(Exercise brief):
Rename "screenshot" to "screen capture" in the stretch of the data from the line containing "This screenshot has height=475, width=845." through the end of the data, keeping everything else unchanged. Return only those lines and omit the pictures.

-------- Data

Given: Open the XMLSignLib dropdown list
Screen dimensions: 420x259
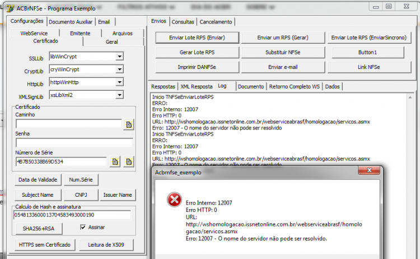Looking at the screenshot, I should [x=119, y=95].
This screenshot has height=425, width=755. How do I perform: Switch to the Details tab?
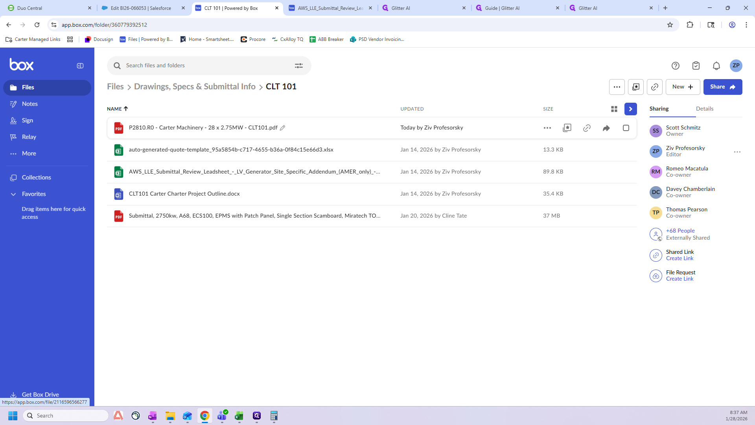tap(705, 109)
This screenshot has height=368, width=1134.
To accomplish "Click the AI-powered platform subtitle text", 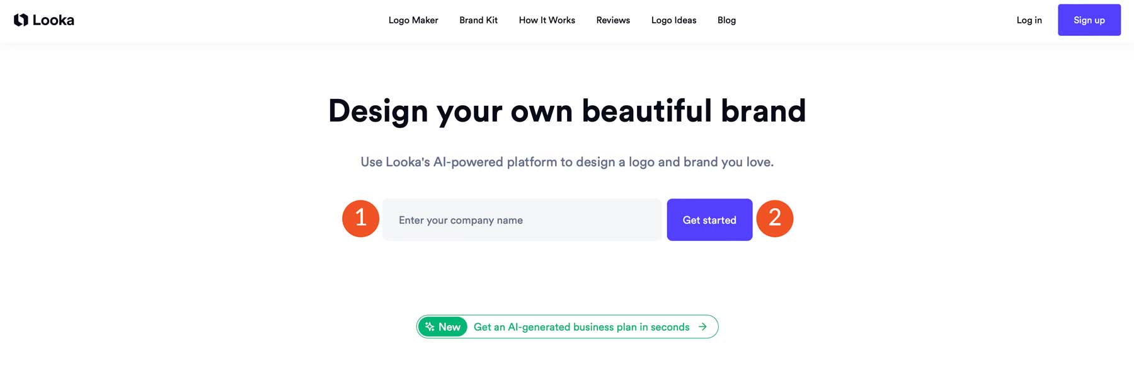I will [566, 161].
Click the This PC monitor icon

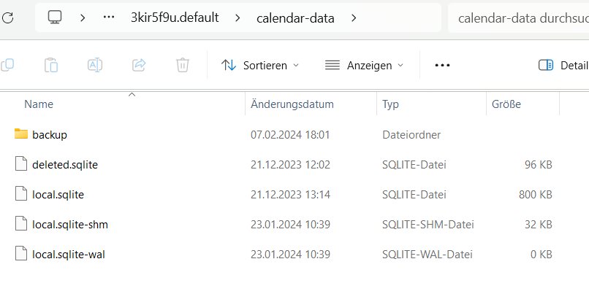(x=55, y=18)
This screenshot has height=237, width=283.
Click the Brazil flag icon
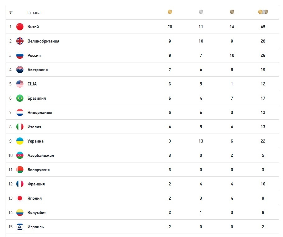pos(20,98)
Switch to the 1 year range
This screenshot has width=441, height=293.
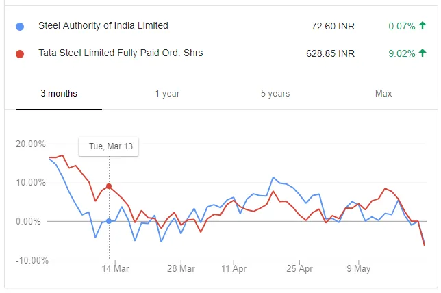tap(167, 94)
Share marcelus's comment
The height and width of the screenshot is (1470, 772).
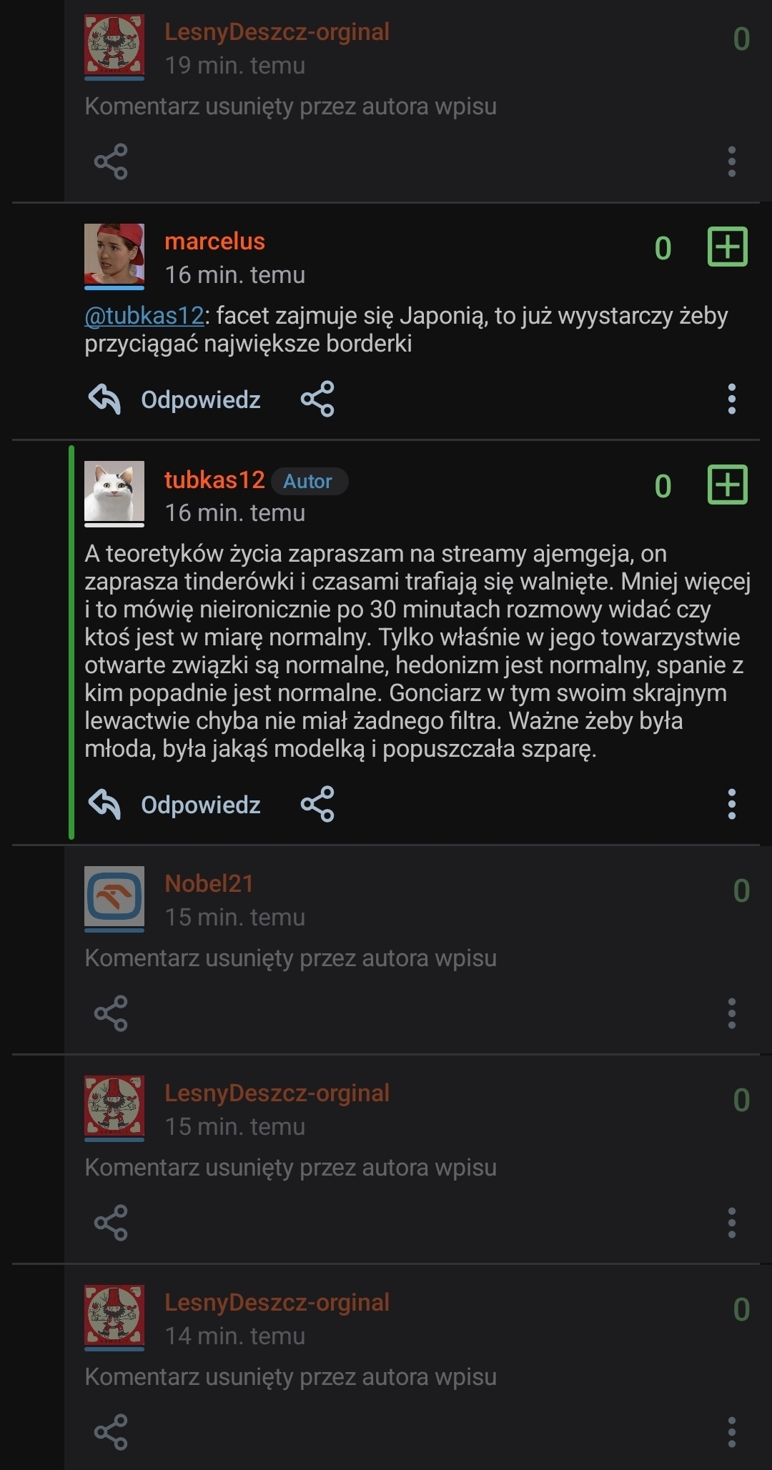(317, 399)
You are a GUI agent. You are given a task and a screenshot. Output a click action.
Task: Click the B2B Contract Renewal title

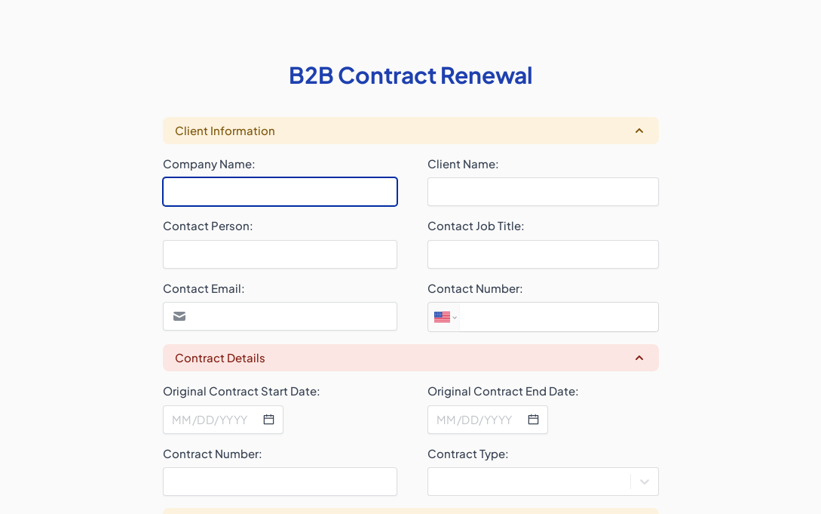click(410, 75)
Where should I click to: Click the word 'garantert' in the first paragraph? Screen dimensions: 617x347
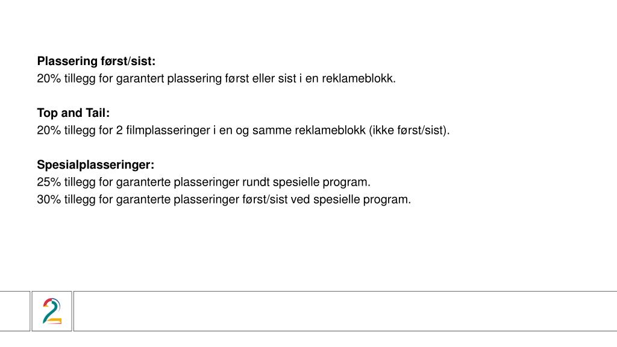[140, 79]

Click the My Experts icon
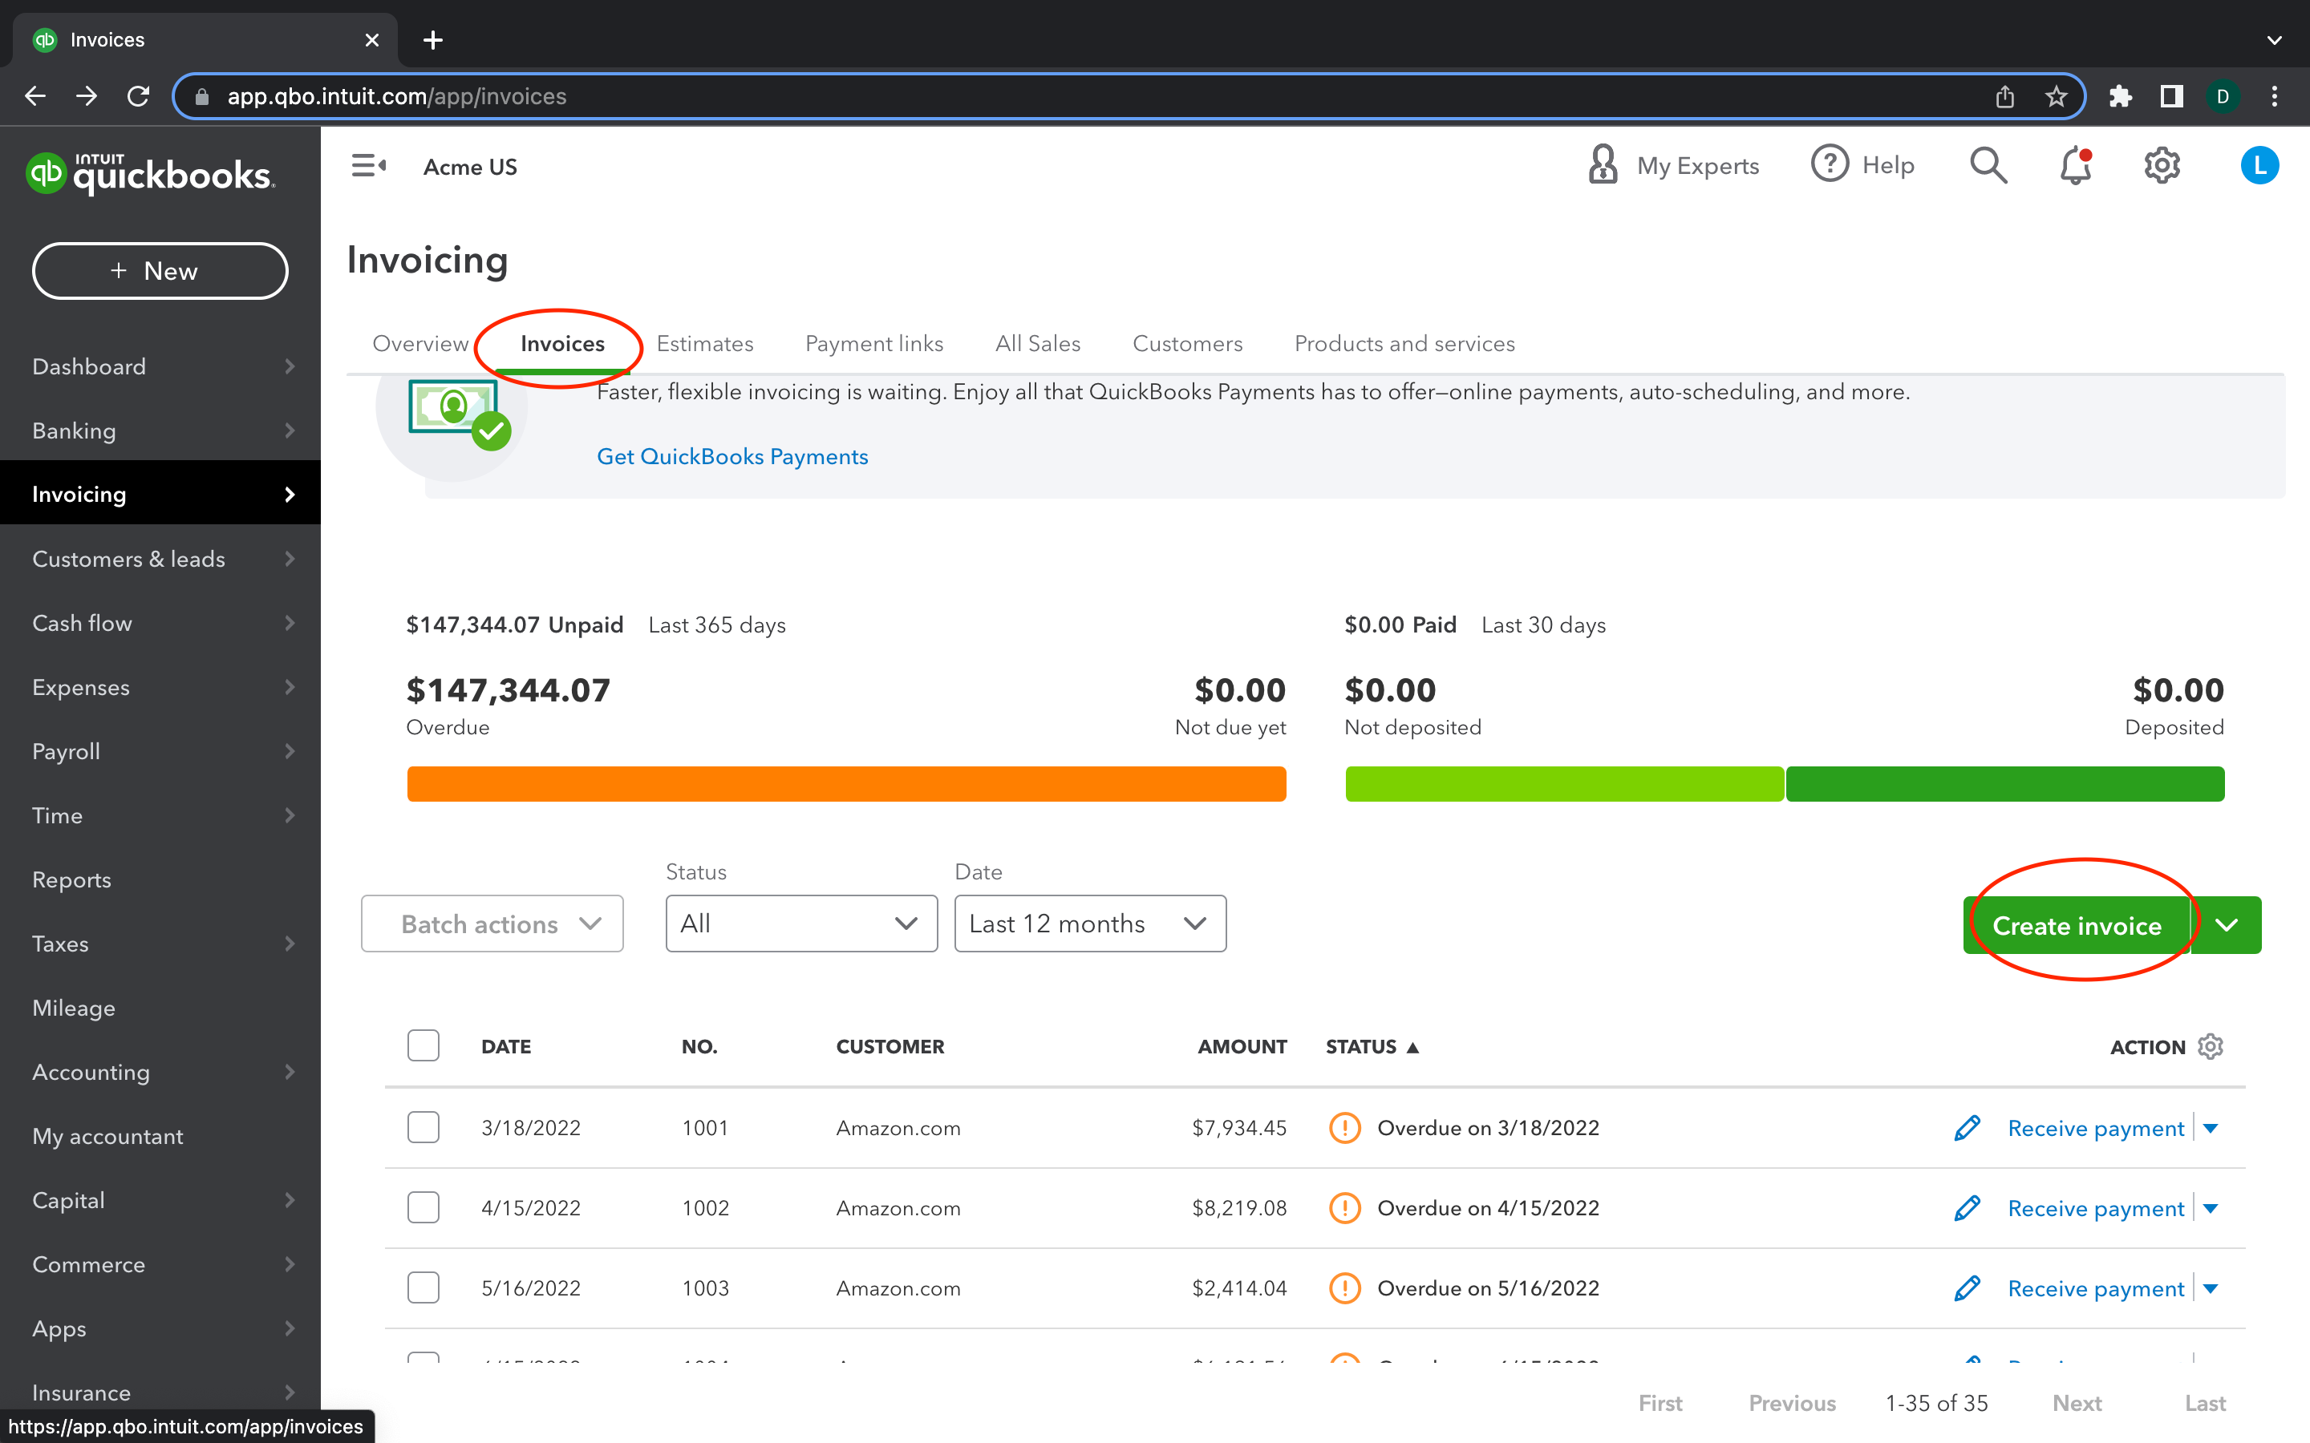coord(1602,164)
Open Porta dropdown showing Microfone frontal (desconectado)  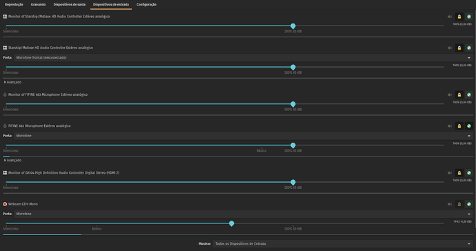[x=243, y=58]
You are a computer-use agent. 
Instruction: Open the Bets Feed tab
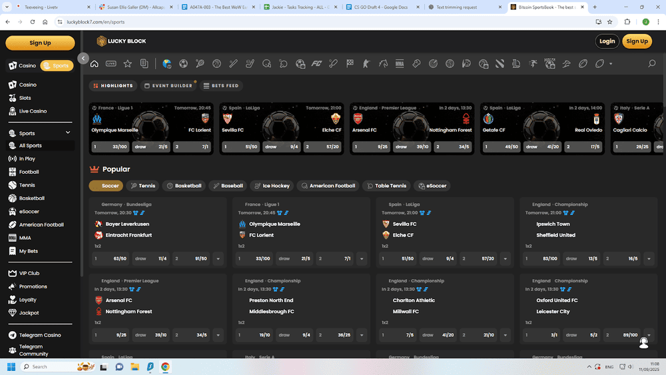[x=222, y=86]
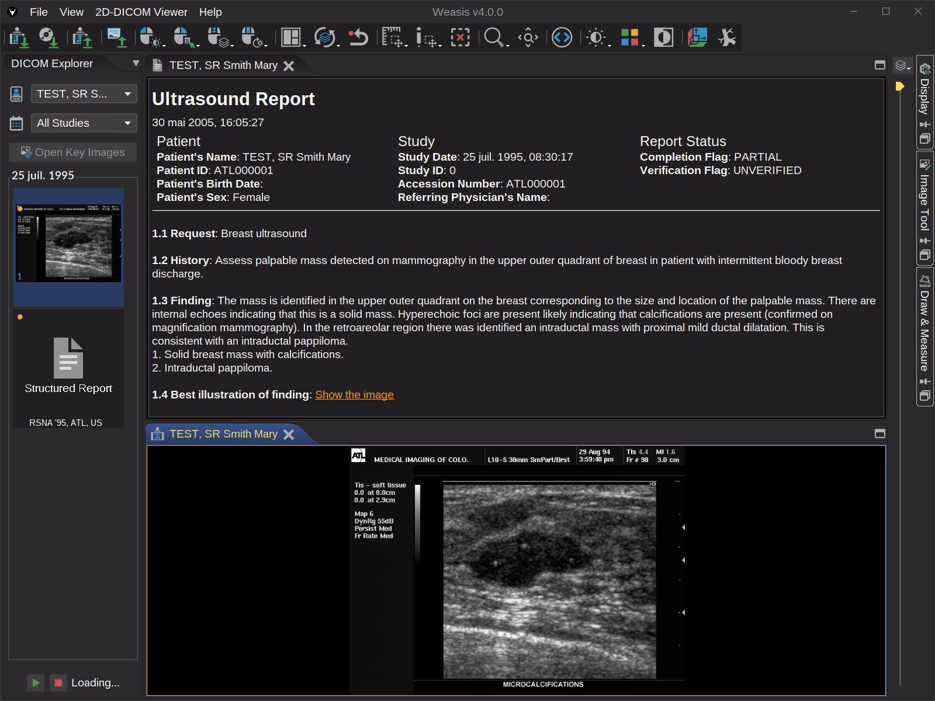Toggle the Image Tool panel
935x701 pixels.
click(924, 202)
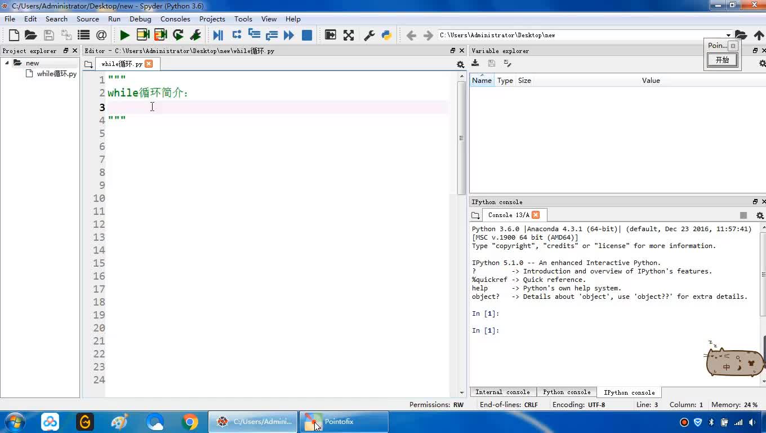766x433 pixels.
Task: Collapse the 'new' project folder
Action: coord(7,63)
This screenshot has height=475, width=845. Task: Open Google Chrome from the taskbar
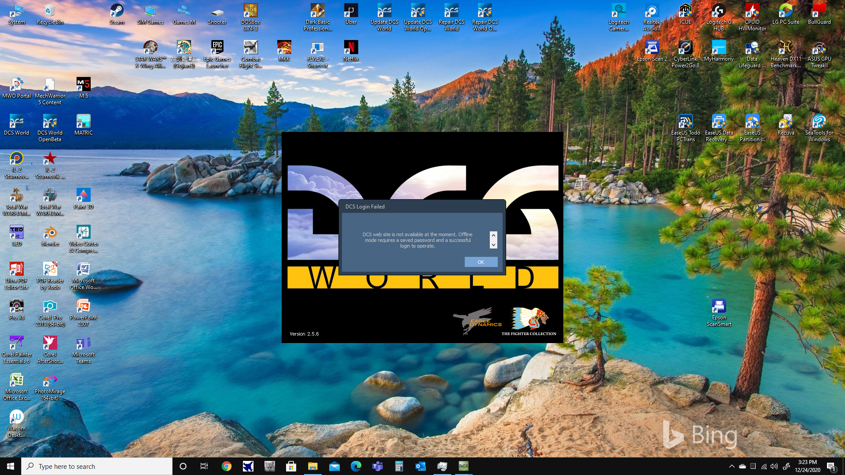pos(227,466)
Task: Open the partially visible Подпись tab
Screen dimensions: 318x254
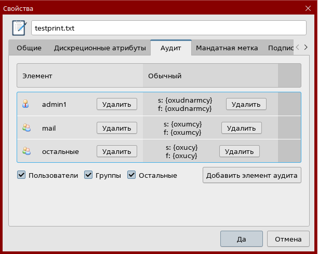Action: [x=280, y=48]
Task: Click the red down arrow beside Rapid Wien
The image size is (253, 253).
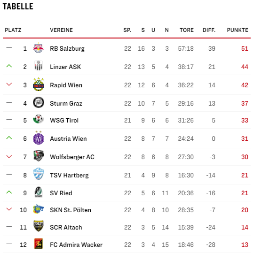Action: click(x=9, y=84)
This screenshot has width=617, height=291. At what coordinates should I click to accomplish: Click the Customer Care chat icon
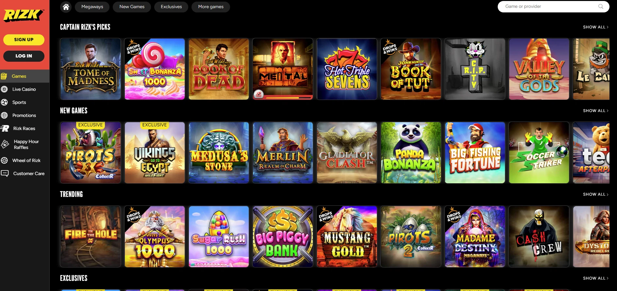[5, 173]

----------------

(In response):
This screen capture has height=475, width=845. Task: Open Google Chrome from the taskbar
pos(227,466)
Task: Open the partially visible Подпись tab
Screen dimensions: 318x254
Action: [x=280, y=48]
Task: Click the red down arrow beside Rapid Wien
The image size is (253, 253).
Action: click(x=9, y=84)
This screen capture has width=617, height=291. At what coordinates should I click to accomplish: Click the Customer Care chat icon
[5, 173]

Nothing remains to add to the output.